L’Energiewende coûte 32 milliards d’euros par an et au total les dépenses devraient se monter à 485 milliards d’ici à 2025. Dans le même temps, l’opposition aux renouvelables ne cesse de grandir. « Les politiciens font face à une résistance des citoyens… Il n’y a pas un projet d’éolienne qui ne soit combattu », explique Der Spiegel.  Du coup, de nombreuses lignes électriques sont maintenant enterrées ce qui est nettement plus coûteux et ralentit considérablement le déploiement des infrastructures. Seulement 743 éoliennes ont été installées en2018, moitié moins qu’en 2017.

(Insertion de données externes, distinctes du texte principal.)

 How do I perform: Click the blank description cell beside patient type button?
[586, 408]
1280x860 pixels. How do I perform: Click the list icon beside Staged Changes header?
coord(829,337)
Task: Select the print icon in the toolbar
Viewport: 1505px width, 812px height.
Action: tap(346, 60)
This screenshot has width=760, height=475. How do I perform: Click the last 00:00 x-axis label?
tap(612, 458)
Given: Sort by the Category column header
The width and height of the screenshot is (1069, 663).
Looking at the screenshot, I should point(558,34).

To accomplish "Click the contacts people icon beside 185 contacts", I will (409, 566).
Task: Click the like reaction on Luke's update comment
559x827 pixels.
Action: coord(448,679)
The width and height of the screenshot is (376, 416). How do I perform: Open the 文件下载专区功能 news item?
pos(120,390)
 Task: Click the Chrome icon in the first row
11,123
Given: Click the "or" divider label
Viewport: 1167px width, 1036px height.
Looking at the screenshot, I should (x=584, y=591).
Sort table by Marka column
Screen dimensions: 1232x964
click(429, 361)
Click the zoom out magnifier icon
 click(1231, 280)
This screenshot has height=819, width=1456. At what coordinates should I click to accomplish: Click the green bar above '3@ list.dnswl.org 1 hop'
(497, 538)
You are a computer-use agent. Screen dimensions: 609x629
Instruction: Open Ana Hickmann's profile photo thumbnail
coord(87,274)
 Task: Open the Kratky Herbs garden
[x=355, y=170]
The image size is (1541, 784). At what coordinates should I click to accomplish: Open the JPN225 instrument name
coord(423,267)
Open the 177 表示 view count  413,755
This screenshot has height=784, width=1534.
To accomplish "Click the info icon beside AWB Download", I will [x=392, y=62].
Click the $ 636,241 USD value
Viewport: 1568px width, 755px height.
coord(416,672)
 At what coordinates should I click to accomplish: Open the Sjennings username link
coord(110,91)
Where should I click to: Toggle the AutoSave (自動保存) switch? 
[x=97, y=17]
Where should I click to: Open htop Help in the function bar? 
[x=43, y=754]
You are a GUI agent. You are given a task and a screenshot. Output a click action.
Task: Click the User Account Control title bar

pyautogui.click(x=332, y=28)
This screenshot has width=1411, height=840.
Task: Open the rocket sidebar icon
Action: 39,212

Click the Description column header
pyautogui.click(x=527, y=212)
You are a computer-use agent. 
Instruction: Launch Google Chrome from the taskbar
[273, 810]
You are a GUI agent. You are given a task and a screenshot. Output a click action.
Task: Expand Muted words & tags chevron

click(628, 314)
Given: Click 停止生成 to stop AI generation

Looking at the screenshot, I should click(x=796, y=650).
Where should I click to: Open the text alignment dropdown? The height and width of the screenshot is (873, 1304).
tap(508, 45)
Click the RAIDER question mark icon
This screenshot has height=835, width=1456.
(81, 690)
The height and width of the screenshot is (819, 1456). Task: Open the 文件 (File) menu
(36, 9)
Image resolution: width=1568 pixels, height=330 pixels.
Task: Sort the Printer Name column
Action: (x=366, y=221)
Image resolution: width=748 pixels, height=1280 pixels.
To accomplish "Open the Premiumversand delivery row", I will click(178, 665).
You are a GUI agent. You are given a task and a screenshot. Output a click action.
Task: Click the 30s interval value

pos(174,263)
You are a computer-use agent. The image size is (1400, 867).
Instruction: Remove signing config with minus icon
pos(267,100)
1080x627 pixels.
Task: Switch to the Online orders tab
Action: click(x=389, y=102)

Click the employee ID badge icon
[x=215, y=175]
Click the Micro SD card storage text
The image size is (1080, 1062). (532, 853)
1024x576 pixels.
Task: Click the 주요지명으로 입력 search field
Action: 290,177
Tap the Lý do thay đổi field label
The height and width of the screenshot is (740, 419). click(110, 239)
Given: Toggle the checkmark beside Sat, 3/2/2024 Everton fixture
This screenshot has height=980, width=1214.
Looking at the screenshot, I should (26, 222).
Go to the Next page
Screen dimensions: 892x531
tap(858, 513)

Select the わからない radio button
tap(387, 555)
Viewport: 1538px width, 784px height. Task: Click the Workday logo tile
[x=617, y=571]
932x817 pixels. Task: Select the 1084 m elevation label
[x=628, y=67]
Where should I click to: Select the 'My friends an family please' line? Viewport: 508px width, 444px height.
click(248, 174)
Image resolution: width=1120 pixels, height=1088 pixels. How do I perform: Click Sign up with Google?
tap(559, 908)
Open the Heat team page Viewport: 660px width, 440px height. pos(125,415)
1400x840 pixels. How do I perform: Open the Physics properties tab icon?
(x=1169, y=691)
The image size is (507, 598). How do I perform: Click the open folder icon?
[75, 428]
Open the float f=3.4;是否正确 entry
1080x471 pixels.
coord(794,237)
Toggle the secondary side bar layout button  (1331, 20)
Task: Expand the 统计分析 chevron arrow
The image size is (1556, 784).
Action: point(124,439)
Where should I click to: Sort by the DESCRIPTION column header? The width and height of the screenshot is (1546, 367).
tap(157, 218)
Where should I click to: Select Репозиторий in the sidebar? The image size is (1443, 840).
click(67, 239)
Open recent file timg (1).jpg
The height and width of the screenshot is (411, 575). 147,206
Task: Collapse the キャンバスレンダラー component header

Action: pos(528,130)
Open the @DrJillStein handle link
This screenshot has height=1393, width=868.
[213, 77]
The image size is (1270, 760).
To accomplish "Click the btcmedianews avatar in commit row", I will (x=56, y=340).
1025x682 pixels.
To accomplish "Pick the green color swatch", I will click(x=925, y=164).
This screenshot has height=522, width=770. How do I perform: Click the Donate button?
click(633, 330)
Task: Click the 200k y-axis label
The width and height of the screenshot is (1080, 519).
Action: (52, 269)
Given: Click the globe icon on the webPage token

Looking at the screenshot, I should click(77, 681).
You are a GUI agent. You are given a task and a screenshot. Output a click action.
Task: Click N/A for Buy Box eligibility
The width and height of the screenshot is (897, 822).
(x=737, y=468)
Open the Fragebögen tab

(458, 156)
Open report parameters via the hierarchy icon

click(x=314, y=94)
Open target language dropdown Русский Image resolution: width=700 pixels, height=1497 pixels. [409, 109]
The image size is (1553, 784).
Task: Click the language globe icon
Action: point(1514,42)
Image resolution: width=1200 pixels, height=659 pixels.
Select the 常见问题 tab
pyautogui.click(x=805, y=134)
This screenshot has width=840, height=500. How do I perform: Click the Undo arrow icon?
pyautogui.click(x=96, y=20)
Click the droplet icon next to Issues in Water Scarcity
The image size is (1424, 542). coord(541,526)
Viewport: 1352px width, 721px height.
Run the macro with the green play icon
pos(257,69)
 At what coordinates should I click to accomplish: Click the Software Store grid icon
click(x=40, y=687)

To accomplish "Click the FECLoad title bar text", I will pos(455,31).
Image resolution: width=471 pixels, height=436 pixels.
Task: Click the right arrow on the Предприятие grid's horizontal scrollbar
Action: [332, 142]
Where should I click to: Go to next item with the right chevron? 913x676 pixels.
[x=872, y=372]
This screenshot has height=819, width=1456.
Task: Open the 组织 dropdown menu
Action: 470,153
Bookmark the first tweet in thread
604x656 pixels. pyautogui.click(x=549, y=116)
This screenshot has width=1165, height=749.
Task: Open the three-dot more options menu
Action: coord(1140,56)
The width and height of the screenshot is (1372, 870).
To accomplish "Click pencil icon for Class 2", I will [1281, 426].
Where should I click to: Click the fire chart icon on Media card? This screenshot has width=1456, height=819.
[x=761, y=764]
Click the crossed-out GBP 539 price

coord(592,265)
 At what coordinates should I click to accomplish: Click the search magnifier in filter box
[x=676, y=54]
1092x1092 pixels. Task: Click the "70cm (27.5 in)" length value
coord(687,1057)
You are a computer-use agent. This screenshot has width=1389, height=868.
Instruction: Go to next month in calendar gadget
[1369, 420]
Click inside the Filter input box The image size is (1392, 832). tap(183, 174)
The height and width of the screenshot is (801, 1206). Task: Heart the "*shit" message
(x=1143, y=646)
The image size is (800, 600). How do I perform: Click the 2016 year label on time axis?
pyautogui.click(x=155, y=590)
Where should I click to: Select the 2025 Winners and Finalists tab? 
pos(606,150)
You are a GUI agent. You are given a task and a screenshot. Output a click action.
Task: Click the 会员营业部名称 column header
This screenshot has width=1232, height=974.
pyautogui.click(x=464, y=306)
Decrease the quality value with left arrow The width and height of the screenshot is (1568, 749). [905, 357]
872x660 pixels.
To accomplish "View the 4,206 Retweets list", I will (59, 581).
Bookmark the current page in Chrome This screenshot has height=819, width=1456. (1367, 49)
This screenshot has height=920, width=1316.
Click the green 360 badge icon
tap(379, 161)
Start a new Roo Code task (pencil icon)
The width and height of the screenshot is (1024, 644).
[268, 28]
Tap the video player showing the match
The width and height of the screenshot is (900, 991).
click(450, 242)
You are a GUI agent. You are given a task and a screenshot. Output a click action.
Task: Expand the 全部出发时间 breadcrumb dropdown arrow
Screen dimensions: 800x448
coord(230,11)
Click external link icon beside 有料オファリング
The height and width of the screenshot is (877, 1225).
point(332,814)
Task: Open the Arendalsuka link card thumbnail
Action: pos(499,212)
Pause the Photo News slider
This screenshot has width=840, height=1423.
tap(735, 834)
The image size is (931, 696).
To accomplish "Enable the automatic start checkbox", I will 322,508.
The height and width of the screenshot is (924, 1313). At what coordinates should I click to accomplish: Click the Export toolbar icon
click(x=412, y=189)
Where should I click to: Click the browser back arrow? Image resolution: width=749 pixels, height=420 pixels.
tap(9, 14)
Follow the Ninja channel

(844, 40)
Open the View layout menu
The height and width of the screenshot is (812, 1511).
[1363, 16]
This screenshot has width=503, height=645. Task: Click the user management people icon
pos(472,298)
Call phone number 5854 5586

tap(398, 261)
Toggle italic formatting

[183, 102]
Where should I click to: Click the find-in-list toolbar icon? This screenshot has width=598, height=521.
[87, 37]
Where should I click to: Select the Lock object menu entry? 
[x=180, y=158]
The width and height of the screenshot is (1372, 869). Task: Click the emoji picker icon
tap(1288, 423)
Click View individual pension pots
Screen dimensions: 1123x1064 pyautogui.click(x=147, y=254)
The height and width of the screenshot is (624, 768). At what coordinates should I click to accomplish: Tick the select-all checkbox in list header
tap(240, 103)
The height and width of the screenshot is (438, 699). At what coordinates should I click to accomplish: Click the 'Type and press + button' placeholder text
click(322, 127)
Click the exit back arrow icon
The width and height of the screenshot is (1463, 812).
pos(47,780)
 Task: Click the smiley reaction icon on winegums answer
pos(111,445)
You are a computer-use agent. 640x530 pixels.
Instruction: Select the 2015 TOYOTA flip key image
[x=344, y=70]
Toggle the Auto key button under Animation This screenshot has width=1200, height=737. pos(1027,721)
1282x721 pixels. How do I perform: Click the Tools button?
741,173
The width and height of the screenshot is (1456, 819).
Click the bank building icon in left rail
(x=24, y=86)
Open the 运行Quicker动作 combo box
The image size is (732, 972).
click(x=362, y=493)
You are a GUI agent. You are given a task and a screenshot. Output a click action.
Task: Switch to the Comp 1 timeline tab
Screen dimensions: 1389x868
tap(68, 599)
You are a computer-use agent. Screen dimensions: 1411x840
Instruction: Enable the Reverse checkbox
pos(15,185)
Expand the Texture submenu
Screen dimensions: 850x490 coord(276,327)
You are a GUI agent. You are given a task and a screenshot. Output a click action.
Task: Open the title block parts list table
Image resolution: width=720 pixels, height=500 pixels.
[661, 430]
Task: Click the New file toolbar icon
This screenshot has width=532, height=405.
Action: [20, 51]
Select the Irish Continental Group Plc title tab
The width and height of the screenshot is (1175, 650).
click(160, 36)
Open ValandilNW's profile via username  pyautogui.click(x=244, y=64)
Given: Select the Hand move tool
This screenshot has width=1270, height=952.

Contrairement à ce qu’expliquent certains commentateurs, la baisse des prix des panneaux solaires et des turbines pour éoliennes ne réduit pas les coûts des installations d’énergies renouvelables. ils ont même tendance à augmenter… Selon une estimation récente, citée toujours par Der Spiegel, il coûterait à l’Allemagne 3 400 milliards d’euros, sept fois plus que les dépenses de 2000 à 2025, pour accroître de trois à cinq fois la production d’électricité issue du soleil et du vent d’ici 2050 et pour parvenir théoriquement au modèle du tout renouvelable. Qui est l’objectif à atteindre.

La fin du boom de l’éolien Entre 2000 et 2019, les énergies renouvelables sont passées en Allemagne de 7 à plus de 35 % de l’électricité produite. Mais la part de cette électricité renouvelable provenant de la biomasse (7 %), considérée comme polluante, est presque aussi importante que celle provenant du solaire (7,2 %). Tout aussi problématique, sur les 7 700 kilomètres de nouvelles lignes électriques prévues, seules 8 % ont été construites. « Une grande partie de l’énergie produite est perdue », souligne Der Spiegel. Enfin, les subventions massives garanties pendant vingt ans depuis 2000 pour développer les éoliennes, les panneaux solaires et le biogaz issu de la biomasse doivent cesser l’an prochain. « Le boom de l’éolien est terminé », prévient Der Spiegel.

Si les énergies renouvelables ne répondent pas aux attentes dans un pays aussi riche et aussi avancé technologiquement que l’Allemagne, comment vont-elles y parvenir ailleurs ? Lar éponse est sans doute que les renouvelables ne peuvent être qu’une partie de l’équation qui permettra de se passer des énergies fossiles et certainement pas la solution miracle, simpliste, présentée souvent.

Les lois immuables de la physique

Les renouvelables ont longtemps appartenu, jusque dans les années 2000, à un certain folklore. Celui du retour à une civilisation préindustrielle, à un mode de vie ancestral mythifié. il y a vingt ans, les renouvelables ont incarné les avancées et les percées technologiques. On nous a promis un avenir radieux fait de panneaux solaires omniprésents et bon marché alimentant des voitures électriques toujours plus performantes. Les turbines, les cellules photovoltaïques et les batteries de nouvelles générations allaient révolutionner le monde de l’énergie. il suffisait d’investir. Les gouvernements et les investisseurs privés ont suivi et mis 2 000 milliards de dollars dans les renouvelables donnant l’illusion à coup de subventions qu’elles étaient rentables.

Mais les lois de la physique sont immuables. Les renouvelables consomment beaucoup de ressources et de territoire pour une intensité énergétique faible. Comme le souligne Michael Shellenberger dans le magazine Forbes, les renouvelables ne pourront pas à eux seuls fournir l’énergie d’une civilisation avancée « parce qu’ils n’ont pas été conçu pour cela. Et il ajoute : Les populations, aussi romantiques soient-elles, ne veulent pas revenir à un mode de vie prémoderne.» Le modèle à adopter aujourd’hui est plutôt le suédois que l’allemand. La Suède figure parmi les dix pays les plus consommateurs d’électricité par habitant au monde. C’est un pays moderne, industrialisé et urbanisé, avec des hivers très froids. Les Suédois consomment un tiers d’énergie en plus par personne que les Allemands. Mais l’Allemagne émet deux fois plus de carbone par habitant que la Suède.